## Aim of the task:
Copy the fluoxetine study header from "Long-term consequences of" to "Maastricht, The Netherlands.", word for word.

## Passage for review:
BEGIN

Long-term consequences of chronic fluoxetine exposure on the expression of myelination-related genes in the rat hippocampus.

Author information

1
Department of Cognitive Neuroscience, Centre for Neuroscience, Donders Institute for Brain, Cognition, and Behaviour, Radboud University Medical Centre, Nijmegen, The Netherlands.
2
Department of Human Genetics, Centre for Neuroscience, Donders Institute for Brain, Cognition, and Behaviour, Radboud University Medical Centre, Nijmegen, The Netherlands.
3
School for Mental Health and Neuroscience, Maastricht University, European Graduate School of Neuroscience, Maastricht, The Netherlands.
4
Department of Psychiatry and Neuropsychology, Maastricht University, Maastricht, The Netherlands
5
Department of Molecular Developmental Biology, Faculty of Science, Radboud institute for Molecular Life Sciences, Radboud University Nijmegen Medical Centre, Nijmegen, The Netherlands.

END

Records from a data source
BEGIN

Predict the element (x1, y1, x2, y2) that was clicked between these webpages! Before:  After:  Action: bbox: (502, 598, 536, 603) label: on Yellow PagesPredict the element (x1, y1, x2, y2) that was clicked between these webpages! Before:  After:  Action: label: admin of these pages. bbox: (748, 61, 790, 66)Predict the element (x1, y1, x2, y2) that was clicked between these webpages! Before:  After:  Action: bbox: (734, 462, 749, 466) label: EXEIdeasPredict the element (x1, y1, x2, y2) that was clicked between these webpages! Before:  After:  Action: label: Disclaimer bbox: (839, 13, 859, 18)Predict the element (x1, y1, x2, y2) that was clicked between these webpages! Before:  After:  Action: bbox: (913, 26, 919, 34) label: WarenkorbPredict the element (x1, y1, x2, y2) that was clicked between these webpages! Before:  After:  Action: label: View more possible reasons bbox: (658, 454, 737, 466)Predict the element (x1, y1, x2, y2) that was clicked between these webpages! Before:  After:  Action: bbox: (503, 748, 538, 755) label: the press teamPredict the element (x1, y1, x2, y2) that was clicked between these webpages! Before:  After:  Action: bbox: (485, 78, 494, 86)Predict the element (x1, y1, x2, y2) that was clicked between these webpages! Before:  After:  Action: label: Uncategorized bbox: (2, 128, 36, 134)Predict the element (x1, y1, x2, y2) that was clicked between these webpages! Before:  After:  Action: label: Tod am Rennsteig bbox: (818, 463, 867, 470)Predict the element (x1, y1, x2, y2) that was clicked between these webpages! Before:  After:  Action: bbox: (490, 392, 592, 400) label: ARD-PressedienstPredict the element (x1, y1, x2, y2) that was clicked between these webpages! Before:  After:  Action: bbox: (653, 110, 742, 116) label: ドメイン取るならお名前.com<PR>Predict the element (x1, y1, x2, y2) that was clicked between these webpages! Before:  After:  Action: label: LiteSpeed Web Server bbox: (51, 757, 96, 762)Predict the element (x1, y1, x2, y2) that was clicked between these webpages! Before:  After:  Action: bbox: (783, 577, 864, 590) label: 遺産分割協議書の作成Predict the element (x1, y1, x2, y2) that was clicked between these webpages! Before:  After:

END

## Solved exercise:
Long-term consequences of chronic fluoxetine exposure on the expression of myelination-related genes in the rat hippocampus.

Author information

1
Department of Cognitive Neuroscience, Centre for Neuroscience, Donders Institute for Brain, Cognition, and Behaviour, Radboud University Medical Centre, Nijmegen, The Netherlands.
2
Department of Human Genetics, Centre for Neuroscience, Donders Institute for Brain, Cognition, and Behaviour, Radboud University Medical Centre, Nijmegen, The Netherlands.
3
School for Mental Health and Neuroscience, Maastricht University, European Graduate School of Neuroscience, Maastricht, The Netherlands.